### [GIVEN REQUEST]
Return each line of the listing below that contains the string "teaser".
----------------
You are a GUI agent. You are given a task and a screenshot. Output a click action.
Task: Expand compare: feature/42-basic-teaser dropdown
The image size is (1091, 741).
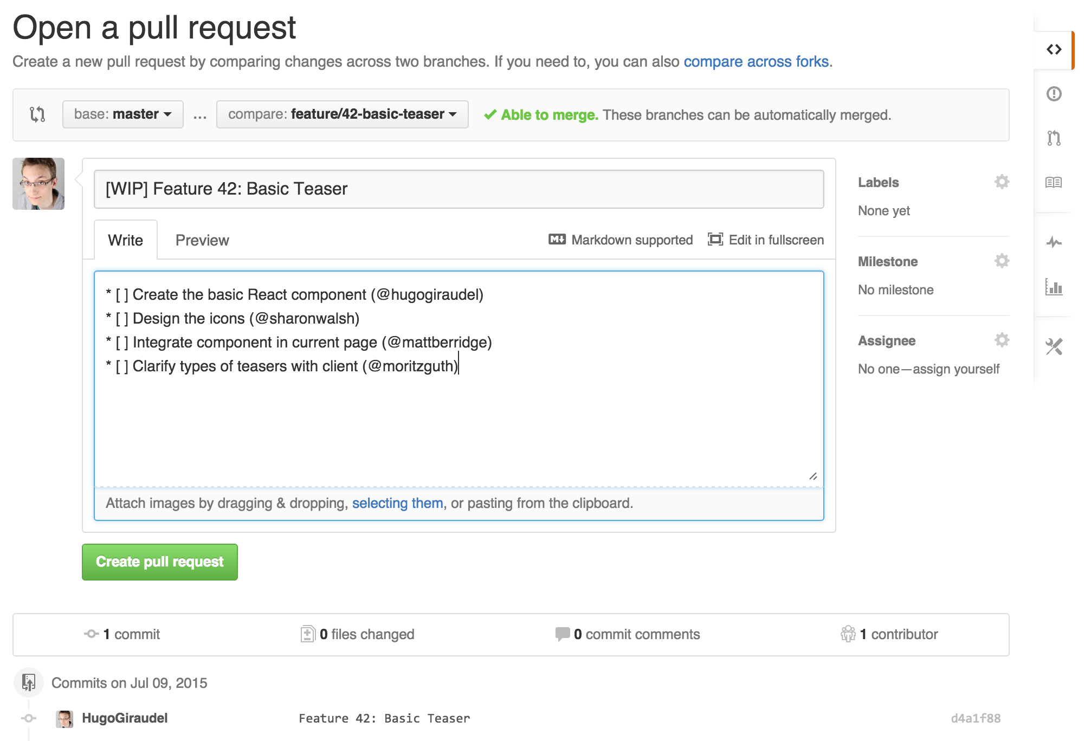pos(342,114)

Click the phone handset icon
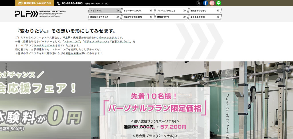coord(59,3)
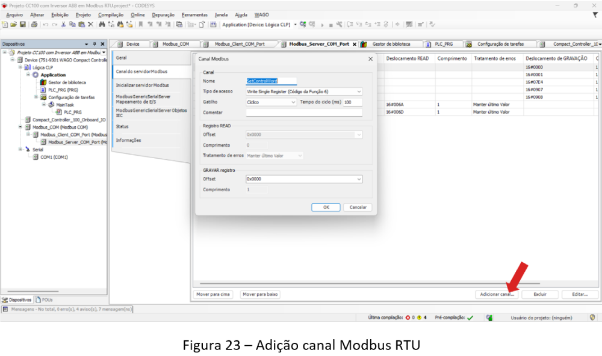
----------------
### [WORKED SOLUTION]
Task: Expand compare: feature/42-basic-teaser dropdown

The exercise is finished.